Talvez nunca como agora tenhamos experimentado a necessidade de conjugação entre indivíduo e sociedade, a preocupação com a saúde do nosso corpo singular com a saúde do corpo comunitário/social. Os princípios do prazer e da realidade, enunciados por Freud, estão, pois, colocados em diálogo, numa relação de compromisso entre os nossos desejos e a moral ética para o bem de todos que se impõe. O jogo entre a liberdade individual e social matiza a responsabilidade humana atual. E, com a consciência de que fazemos parte de um todo que faz face à infeliz tragédia que vivemos, vamos muitos de nós tornando-nos próximos uns dos outros, pois todos somos braços do mesmo corpo que se quer salvaguardar e/ou  salvar. E assim, o Homem pós-moderno reencontra-se num lugar menos individualista, tendo redescoberto o bem-estar de se sentir ligado às pessoas por quem nutre afeto ou até às que desconhece.

Algumas pessoas parecem não querer voltar à rua por se sentirem ameaçadas pelo risco de ficarem doentes e, ao mesmo tempo, por haver um lado seu ao qual até agrada ficarem em casa, no casulo, junto daqueles de quem gostam e sem terem de cumprir horários nas idas e voltas dos seus locais de trabalho. Todavia, viver neste confinamento, que até agora nos garantiu uma sensação de proteção, pode tornar-se também sinistro por não ser o modus viviendi habitual. Somos afinal seres individuais, familiares, sociais, culturais e precisamos de viver dentro e fora de casa, na relação íntima com os nossos e nas relações mais arejadas com todos os outros, dos diferentes quadrantes dos nossos círculos sociais. É desejável que, pouco a pouco, e com a segurança devida, reconquistemos os nossos hábitos e amplas necessidades sociais e profissionais. É importante que o confinamento a que tivemos de estar sujeitos não nos confine a vontade de expansão da nossa mobilidade e da relação com os outros. Que o medo seja limitado o suficiente para nos proteger, mas que não nos impeça de avançarmos e reencontrarmos o nosso mundo (por mais estranho que ele ainda nos pareça).
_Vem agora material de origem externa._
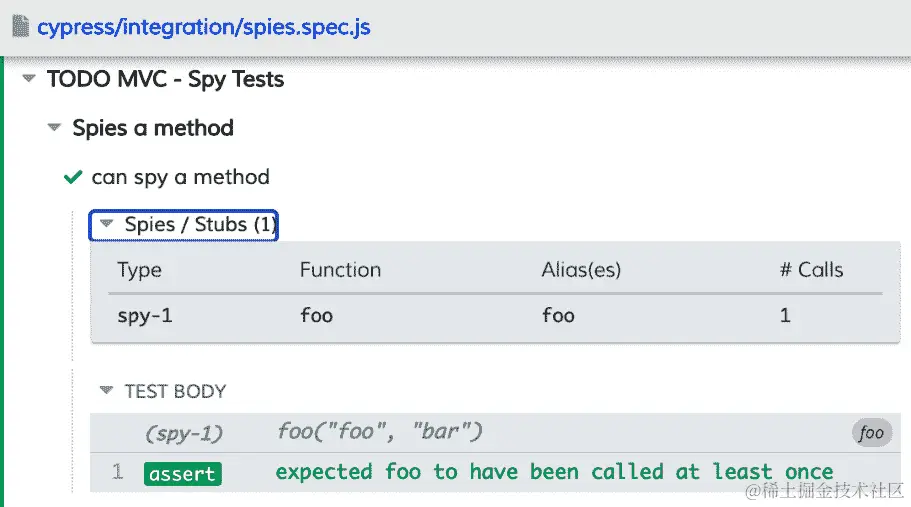The image size is (911, 507).
Task: Click the file icon beside spec path
Action: [20, 26]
Outras pessoas, que até já foram furando a quarentena aqui e ali, sequiosas de viver na rua de peito aberto e de estarem acompanhadas e inseridas num grupo alargado, procuraram manter os hábitos que têm vindo a ser suspensos como medida geral para o bem de todos. Agora, parece que não foram atingidas pelo medo e vivem exteriormente como se fossem intocáveis pela ameaça circundante. É necessário percebermos que não somos omnipotentes face a nós mesmos e aos outros e que estamos tão sujeitos e vulneráveis como qualquer outro, mesmo não pertencendo a nenhum grupo de risco.

Neste momento, se uns precisam de ser encorajados, aos poucos e com segurança, a sair, outros precisam de ser sensibilizados a respeitar o espaço comum e a refrearem a amplitude dos seus movimentos. Ponderação e bom senso, precisa-se. Devemos lembrar-nos sobretudo hoje de que a nossa liberdade acaba onde começa a liberdade do outro.

Todo nós, com mais medo ou mais ousadia, esperamos voltar à rua com um sentimento de confiança e segurança. Desejamos todos, gradualmente, ir recuperando lugares suspensos ao longo deste tempo.  Estamos perante o desafio de retomar (com novos hábitos) as nossas vidas e conquistar a total liberdade de andar sem medo. Aos poucos, pois ninguém quer voltar para trás.